== Given task ==
Recast everything from the row containing "Task: Switch to the Special Settings tab" down to the end of the rows as a Markdown table with the columns No. and Line. Put a running number in No. and each line in Line, and leave out blank lines.

Rows on finding words and elements
========
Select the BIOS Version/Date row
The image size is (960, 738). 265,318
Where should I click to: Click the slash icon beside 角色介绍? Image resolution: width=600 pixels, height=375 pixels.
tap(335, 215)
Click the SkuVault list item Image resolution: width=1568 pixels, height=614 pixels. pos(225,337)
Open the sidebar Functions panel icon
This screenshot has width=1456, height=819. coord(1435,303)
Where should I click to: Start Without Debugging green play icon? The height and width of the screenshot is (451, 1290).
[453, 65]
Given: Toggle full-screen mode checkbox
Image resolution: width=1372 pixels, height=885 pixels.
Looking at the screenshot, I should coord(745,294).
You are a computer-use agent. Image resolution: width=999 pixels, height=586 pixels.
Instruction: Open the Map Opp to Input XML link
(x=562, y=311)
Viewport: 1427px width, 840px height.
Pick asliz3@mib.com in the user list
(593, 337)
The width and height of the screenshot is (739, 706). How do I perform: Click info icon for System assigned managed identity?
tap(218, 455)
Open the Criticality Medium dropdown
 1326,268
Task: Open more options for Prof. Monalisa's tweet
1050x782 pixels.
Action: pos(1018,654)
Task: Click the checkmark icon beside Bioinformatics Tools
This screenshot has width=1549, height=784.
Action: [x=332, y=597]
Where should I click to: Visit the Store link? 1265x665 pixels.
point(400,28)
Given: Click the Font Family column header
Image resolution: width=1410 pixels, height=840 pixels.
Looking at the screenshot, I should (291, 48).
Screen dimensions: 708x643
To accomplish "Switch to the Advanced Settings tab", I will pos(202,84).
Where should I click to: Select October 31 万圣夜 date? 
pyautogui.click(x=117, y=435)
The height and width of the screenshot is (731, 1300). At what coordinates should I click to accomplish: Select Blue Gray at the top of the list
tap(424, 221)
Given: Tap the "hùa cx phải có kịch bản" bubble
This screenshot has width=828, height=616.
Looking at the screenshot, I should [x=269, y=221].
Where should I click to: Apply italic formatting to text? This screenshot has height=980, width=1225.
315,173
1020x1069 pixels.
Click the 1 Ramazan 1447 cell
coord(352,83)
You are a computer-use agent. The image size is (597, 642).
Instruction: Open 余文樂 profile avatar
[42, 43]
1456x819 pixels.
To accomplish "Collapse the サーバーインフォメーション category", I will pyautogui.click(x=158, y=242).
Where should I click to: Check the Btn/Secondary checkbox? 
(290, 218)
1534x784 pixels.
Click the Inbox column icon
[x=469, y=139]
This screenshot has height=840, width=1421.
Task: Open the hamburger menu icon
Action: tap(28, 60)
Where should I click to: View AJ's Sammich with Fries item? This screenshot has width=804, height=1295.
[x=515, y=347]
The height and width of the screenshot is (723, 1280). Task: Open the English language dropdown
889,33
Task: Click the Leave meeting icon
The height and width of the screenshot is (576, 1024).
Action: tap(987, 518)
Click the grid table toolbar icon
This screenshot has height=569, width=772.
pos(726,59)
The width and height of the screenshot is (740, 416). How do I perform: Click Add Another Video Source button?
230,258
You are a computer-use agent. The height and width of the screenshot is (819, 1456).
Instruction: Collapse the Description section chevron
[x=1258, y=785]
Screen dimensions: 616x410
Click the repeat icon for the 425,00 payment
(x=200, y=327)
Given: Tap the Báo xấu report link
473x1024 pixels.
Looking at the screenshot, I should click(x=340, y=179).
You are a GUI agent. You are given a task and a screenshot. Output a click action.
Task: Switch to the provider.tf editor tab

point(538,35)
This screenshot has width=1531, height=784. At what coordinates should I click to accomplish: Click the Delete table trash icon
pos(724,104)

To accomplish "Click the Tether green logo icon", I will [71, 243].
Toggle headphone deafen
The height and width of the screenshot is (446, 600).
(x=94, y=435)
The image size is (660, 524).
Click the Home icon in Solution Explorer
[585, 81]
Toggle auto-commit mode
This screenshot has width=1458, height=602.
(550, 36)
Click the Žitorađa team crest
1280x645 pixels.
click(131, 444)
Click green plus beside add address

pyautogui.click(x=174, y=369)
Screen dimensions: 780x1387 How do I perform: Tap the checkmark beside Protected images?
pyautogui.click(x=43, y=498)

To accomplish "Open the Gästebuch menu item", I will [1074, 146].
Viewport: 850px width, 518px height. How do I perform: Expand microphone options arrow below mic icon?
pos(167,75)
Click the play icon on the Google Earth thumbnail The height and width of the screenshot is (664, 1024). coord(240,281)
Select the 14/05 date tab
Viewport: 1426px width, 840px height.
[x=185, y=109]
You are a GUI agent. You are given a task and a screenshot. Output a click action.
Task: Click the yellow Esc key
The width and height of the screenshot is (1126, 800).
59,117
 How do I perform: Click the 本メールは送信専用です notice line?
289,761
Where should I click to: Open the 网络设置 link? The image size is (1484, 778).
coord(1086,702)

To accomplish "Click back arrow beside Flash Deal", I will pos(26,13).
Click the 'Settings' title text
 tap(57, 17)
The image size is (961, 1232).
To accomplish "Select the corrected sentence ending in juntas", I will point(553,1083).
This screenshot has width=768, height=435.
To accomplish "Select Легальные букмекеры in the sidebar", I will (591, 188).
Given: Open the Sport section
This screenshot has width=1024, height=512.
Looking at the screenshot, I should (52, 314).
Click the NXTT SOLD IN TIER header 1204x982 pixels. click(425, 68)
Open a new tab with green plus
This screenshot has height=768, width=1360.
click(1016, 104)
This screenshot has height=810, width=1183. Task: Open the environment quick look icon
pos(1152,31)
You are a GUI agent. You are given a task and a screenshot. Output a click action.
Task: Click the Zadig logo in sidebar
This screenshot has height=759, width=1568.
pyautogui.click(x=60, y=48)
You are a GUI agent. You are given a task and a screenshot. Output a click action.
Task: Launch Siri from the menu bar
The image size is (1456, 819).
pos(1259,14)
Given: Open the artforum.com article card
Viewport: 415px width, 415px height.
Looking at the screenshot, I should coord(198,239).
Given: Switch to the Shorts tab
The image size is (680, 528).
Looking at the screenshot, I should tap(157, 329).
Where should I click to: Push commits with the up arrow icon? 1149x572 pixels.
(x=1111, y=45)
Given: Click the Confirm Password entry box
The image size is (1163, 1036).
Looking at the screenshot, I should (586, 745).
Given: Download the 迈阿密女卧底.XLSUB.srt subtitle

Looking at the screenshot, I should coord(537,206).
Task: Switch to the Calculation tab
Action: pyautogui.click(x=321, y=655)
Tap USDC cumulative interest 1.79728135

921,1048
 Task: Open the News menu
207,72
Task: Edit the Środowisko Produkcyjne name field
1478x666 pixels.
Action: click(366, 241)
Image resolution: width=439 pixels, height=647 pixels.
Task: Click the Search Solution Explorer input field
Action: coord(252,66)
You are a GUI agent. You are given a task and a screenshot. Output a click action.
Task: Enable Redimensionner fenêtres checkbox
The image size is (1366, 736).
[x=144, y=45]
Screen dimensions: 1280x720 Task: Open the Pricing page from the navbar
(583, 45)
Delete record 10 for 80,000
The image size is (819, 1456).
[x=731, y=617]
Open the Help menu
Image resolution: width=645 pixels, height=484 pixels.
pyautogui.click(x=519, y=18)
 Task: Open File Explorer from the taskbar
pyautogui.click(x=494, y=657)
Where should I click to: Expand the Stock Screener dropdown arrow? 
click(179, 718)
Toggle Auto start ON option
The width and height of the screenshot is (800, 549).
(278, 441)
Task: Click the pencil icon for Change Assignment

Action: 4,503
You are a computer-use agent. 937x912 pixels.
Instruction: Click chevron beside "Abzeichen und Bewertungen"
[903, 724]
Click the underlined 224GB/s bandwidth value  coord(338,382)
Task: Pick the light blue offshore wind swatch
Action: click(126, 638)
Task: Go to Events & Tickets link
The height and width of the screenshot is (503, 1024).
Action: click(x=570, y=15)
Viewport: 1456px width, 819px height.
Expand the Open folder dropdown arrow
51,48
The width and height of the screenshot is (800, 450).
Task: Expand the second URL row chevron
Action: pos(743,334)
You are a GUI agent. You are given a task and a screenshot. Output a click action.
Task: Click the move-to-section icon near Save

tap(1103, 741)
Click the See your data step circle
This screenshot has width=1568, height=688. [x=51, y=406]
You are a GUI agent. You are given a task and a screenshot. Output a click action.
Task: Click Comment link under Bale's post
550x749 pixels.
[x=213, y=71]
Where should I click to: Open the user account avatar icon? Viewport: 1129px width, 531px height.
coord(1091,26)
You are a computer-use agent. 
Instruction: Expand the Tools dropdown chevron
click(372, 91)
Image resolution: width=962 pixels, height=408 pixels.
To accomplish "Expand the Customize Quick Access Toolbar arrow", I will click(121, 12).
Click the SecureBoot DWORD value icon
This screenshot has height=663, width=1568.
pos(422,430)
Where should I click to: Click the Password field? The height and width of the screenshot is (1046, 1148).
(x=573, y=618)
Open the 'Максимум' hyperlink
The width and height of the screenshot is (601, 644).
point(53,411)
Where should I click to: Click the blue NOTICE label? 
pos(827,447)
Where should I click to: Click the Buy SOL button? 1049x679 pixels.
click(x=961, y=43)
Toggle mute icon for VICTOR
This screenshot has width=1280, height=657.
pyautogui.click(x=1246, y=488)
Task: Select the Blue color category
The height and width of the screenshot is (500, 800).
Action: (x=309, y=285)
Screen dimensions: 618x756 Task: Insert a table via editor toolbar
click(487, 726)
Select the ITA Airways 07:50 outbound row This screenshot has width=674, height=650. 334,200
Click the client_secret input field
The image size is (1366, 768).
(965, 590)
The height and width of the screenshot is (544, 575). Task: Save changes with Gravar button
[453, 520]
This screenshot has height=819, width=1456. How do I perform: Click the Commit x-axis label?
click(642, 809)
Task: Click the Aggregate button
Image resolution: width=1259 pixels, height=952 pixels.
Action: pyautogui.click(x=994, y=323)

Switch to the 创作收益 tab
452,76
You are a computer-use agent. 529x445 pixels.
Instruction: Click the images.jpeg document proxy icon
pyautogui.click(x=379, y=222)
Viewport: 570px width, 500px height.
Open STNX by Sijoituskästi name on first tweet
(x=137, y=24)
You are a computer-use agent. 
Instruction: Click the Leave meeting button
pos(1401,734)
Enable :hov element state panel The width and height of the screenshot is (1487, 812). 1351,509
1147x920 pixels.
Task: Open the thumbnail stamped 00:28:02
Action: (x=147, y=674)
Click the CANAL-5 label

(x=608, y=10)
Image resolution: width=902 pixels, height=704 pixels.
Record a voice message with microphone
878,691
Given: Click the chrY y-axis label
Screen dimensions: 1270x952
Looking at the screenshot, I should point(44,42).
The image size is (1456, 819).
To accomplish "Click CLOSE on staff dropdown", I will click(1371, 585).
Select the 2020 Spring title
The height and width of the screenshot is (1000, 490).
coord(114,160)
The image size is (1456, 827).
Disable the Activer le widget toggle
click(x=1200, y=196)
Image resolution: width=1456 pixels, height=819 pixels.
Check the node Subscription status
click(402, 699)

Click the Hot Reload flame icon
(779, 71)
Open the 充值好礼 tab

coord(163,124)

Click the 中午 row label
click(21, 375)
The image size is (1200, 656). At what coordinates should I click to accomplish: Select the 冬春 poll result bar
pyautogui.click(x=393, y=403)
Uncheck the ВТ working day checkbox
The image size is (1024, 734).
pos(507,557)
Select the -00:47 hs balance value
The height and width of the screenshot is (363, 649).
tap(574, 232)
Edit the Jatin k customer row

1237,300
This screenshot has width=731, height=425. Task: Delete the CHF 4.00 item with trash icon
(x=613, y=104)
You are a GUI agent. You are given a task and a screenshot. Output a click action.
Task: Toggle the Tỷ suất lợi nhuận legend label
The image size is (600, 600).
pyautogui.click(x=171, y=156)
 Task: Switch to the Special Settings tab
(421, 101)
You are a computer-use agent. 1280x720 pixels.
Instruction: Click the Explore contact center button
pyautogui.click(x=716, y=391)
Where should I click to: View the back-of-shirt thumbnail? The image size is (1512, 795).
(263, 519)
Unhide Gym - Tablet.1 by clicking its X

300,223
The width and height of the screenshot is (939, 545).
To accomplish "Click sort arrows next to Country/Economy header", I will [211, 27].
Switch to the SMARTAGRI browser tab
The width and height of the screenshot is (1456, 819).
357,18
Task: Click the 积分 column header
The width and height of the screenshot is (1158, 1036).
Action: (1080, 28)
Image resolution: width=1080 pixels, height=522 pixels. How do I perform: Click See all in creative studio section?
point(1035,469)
========
== Result of the exercise ==
| No. | Line |
|---|---|
| 1 |  Task: Switch to the Special Settings tab |
| 2 | (421, 101) |
| 3 | You are a computer-use agent. 1280x720 pixels. |
| 4 | Instruction: Click the Explore contact center button |
| 5 | pyautogui.click(x=716, y=391) |
| 6 | Where should I click to: View the back-of-shirt thumbnail? The image size is (1512, 795). |
| 7 | (263, 519) |
| 8 | Unhide Gym - Tablet.1 by clicking its X |
| 9 | 300,223 |
| 10 | The width and height of the screenshot is (939, 545). |
| 11 | To accomplish "Click sort arrows next to Country/Economy header", I will [211, 27]. |
| 12 | Switch to the SMARTAGRI browser tab |
| 13 | The width and height of the screenshot is (1456, 819). |
| 14 | 357,18 |
| 15 | Task: Click the 积分 column header |
| 16 | The width and height of the screenshot is (1158, 1036). |
| 17 | Action: (1080, 28) |
| 18 | Image resolution: width=1080 pixels, height=522 pixels. How do I perform: Click See all in creative studio section? |
| 19 | point(1035,469) |